### [Document text]
Antioxidants Aren’t a ‘Magic Bullet’
Dr. Milgram believes the studies he and other researchers have performed in the area of canine cognition show that while antioxidants may be beneficial, they aren’t a “cure” for aging.
“Alone, antioxidants did not have a big impact,” says Milgram, “but when dogs had both antioxidants and behavioral enrichment, they did better.” “I think supplementation of diet high in antioxidants should be done, but don’t expect it to be a magic bullet,” he concludes.7
How to Help Your Older Dog Stay Mentally Sharp
While none of us are getting any younger, fortunately there are many things you can do to help your aging dog maintain good mental function for as long as possible, and delay the onset and progression of cognitive decline.
- The foundation for good health and vitality for pets of any age is a nutritionally balanced species-appropriate diet made from whole, raw, organic, non-GMO ingredients suitable for your carnivorous dog. Your pet’s diet should also include an abundance of omega-3 essential fats, such as krill oil, which are critical for cognitive health.

(Dataset items)
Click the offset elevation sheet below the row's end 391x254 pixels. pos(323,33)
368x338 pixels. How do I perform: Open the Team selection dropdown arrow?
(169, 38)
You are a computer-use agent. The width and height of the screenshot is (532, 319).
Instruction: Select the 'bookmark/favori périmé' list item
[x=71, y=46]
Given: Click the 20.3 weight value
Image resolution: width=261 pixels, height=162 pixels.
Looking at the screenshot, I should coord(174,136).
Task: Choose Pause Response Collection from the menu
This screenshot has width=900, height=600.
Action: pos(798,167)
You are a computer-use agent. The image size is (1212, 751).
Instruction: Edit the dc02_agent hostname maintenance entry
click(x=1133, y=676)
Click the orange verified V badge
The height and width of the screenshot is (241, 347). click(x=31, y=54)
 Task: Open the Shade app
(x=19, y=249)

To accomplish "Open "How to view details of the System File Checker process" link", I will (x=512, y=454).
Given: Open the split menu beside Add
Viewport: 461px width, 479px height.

### [Work order 1]
Decide whether each statement below agrees with the article on older dogs' mental sharpness, answering yes or no and quoting the deciding words: (a) Milgram says antioxidants on their own had a big impact; (b) dogs given both antioxidants and behavioral enrichment did better; (c) krill oil is named as a source of omega-3 essential fats.
### [Work order 2]
Transcribe the article on older dogs' mental sharpness word for word, starting with "Antioxidants Aren’t a" and going on through "of cognitive decline.".

### [Response 1]
(a) No: "Alone, antioxidants did not have a big impact"
(b) Yes: "but when dogs had both antioxidants and behavioral enrichment, they did better."
(c) Yes: "an abundance of omega-3 essential fats, such as krill oil"

### [Response 2]
Antioxidants Aren’t a ‘Magic Bullet’
Dr. Milgram believes the studies he and other researchers have performed in the area of canine cognition show that while antioxidants may be beneficial, they aren’t a “cure” for aging.
“Alone, antioxidants did not have a big impact,” says Milgram, “but when dogs had both antioxidants and behavioral enrichment, they did better.” “I think supplementation of diet high in antioxidants should be done, but don’t expect it to be a magic bullet,” he concludes.7
How to Help Your Older Dog Stay Mentally Sharp
While none of us are getting any younger, fortunately there are many things you can do to help your aging dog maintain good mental function for as long as possible, and delay the onset and progression of cognitive decline.